Non-photochemical quenching can regulate the opening of stomata, pores through which a plant takes in carbon dioxide (important for plant growth) while releasing water vapor and oxygen.
Glowacka’s lab increased the amount of PsbS, a protein involved in non-photochemical quenching. Increased amounts of this protein reduced stomatal opening by increasing non-photochemical quenching in response to light. The result was improved water use efficiency.
“It’s not that we close the stomata,” Glowacka said. “We change their behavior.”
In the new paper, she and her co-authors wrote that the lab’s findings “provide proof of concept that by overexpressing PsbS, it is possible to alter stomatal aperture under drought conditions to achieve higher water use efficiency and reduce water use at the whole plant level without significant loss of biomass.”
The plants in the project lost 11% less water per unit of carbon dioxide absorbed than normal plants, without any significant impact on plant size. Given climate stresses and limited water resources for agriculture worldwide, progress is needed in developing crops that require less water per mass of yield, the researchers wrote.
The results are “really exciting because we don’t see a drop in growth,” Glowacka said. “So that’s a good starting point. It’s proof that it works.”
The next step is to further develop genome modification to increase crop yields under water-stress conditions. The Glowacka lab is currently conducting this research.
Other Husker researchers involved in the project included Geng Bai, research assistant professor in the Department of Biosystems Engineering, and postdoctoral researchers Benjamin Turc and Seema Sahay, Jared Haupt, a Husker graduate student, and Talles de Oliveira Santos, a visiting student from the State University of Northern Rio de Janeiro, Brazil.
UNL benefits greatly from its plant-focused research facilities, which are well suited to this advanced analysis, Glowacka said. The phenotyping facility at the Nebraska Innovation Campus allows for efficient, detailed study of plants on an ongoing basis. The Center for Plant Science Innovation at the Beadle Center brings together multidisciplinary collaborations essential for such studies.
Glowacka also appreciates the convenience and efficiency of the university’s Havelock Fields in northeast Lincoln.
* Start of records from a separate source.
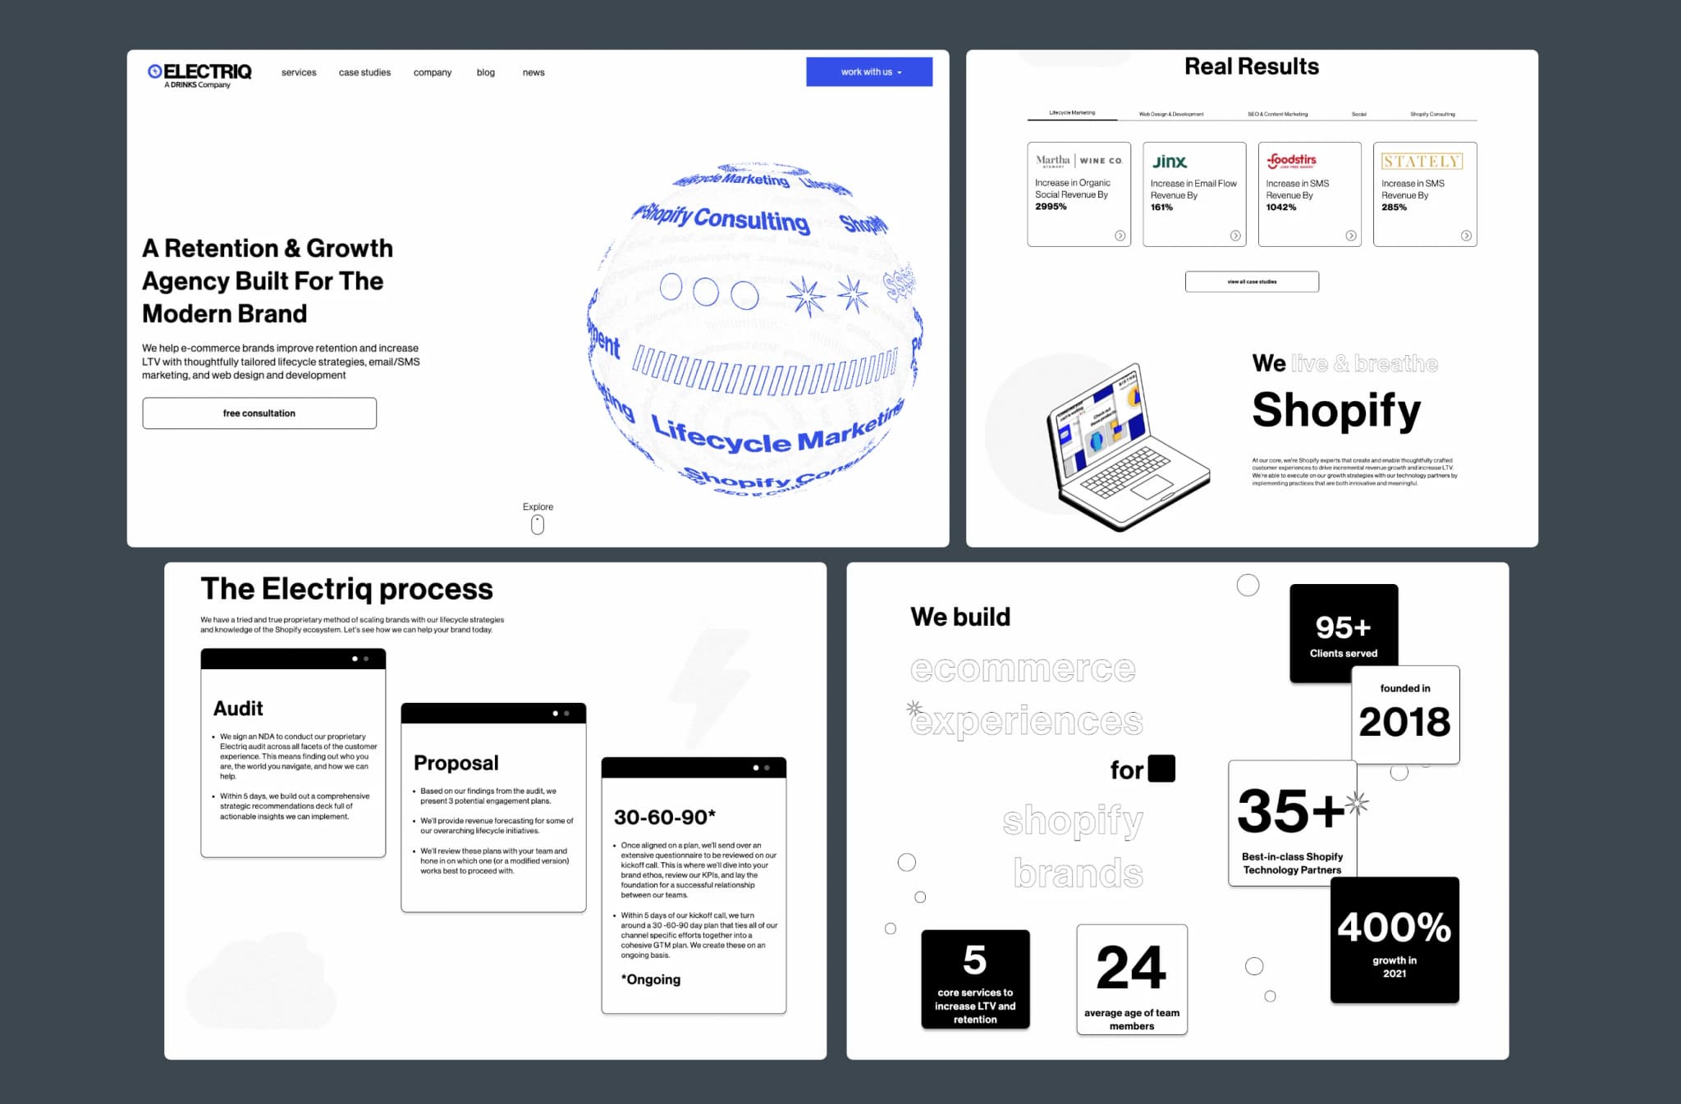Image resolution: width=1681 pixels, height=1104 pixels.
Task: Select the Shopify Consulting tab
Action: (x=1428, y=112)
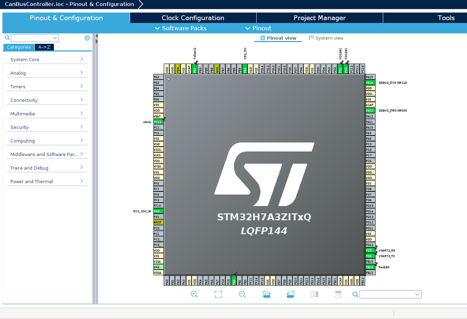Switch to the A->Z peripheral listing
The width and height of the screenshot is (467, 319).
(43, 47)
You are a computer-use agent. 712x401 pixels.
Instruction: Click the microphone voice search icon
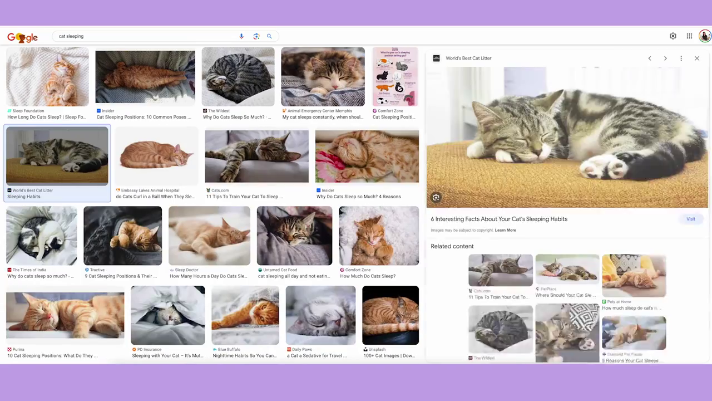point(241,36)
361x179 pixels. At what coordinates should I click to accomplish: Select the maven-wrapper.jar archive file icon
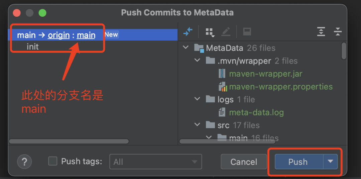coord(222,74)
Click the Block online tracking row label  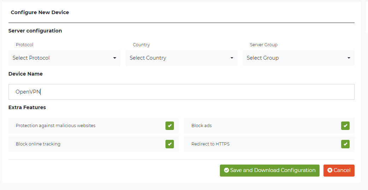[38, 144]
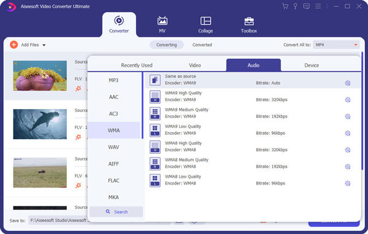Select the shark video thumbnail

coord(40,124)
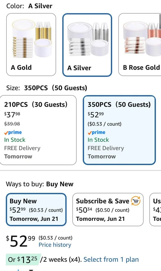Tap the $13.25 installment price badge
Viewport: 161px width, 271px height.
23,259

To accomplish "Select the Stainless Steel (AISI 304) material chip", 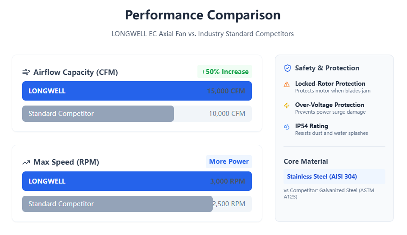I will pyautogui.click(x=322, y=176).
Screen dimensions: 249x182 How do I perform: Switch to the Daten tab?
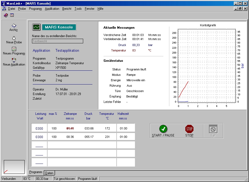49,173
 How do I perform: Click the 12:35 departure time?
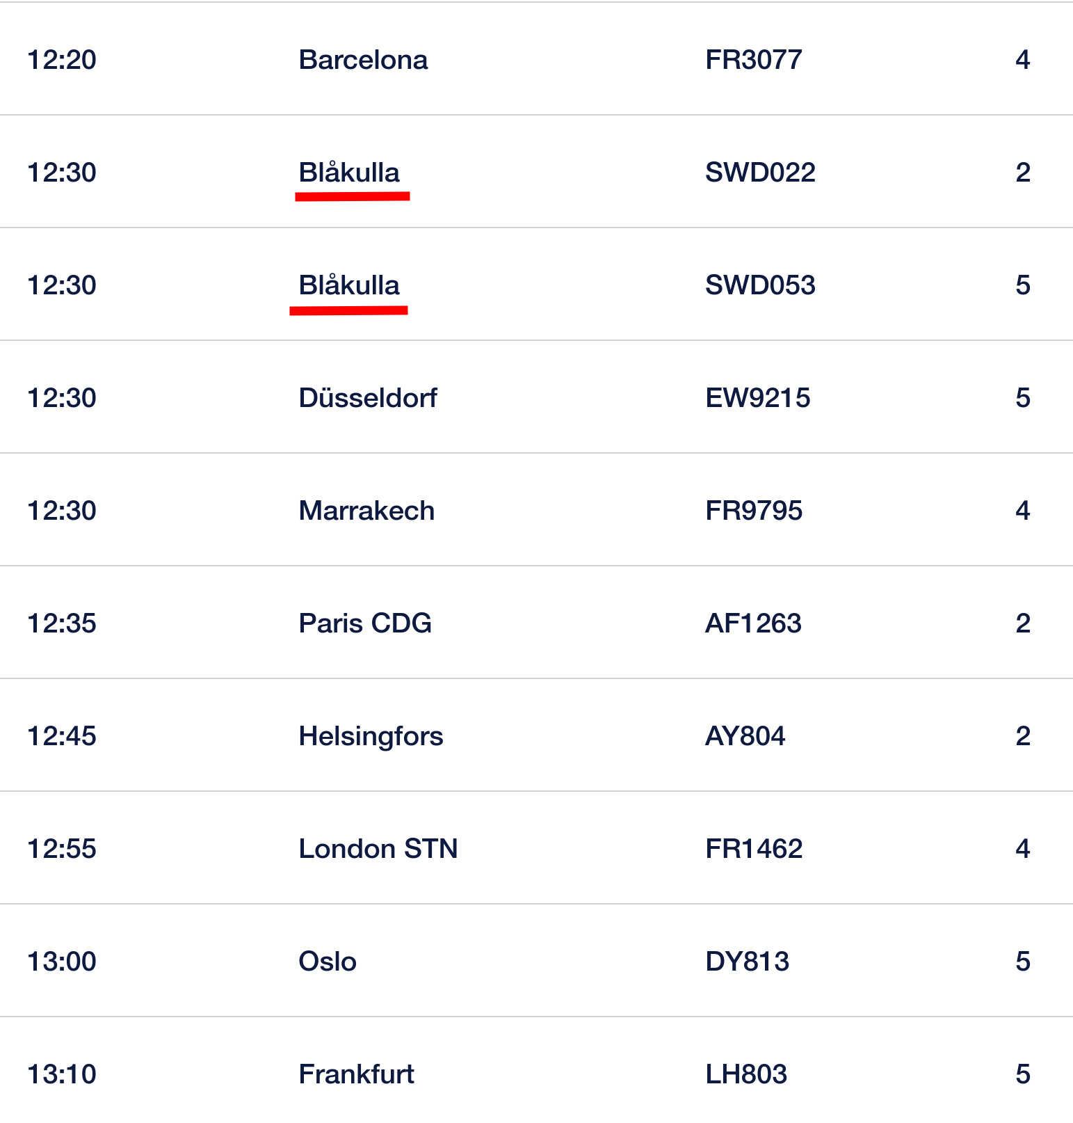pyautogui.click(x=62, y=623)
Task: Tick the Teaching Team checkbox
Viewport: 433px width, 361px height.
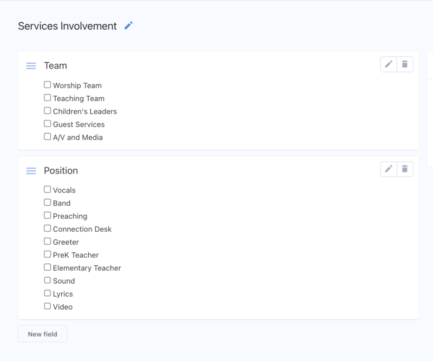Action: point(48,98)

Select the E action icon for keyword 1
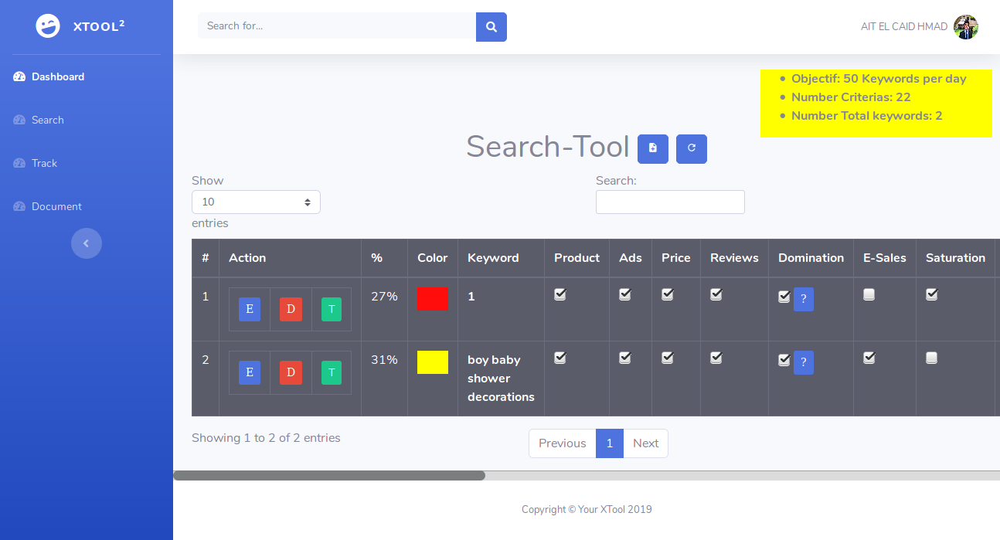click(249, 309)
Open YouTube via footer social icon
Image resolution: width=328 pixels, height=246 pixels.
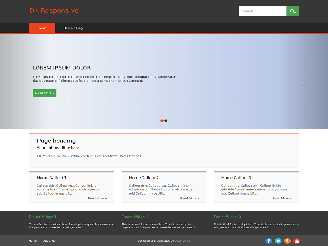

Glowacka is not only at home in the lab, but also in the field, where he studies the plants directly.
“I enjoy working on the qualities associated with farming,” she said.
This approach is in line with her vision for her work. She wants it to have direct relevance for the producers.
“This topic is so exciting,” she said. “It’s so close to the scientific application of breeding better varieties of these plants. Ultimately, I want to make a difference in the real world that affects every consumer and producer.”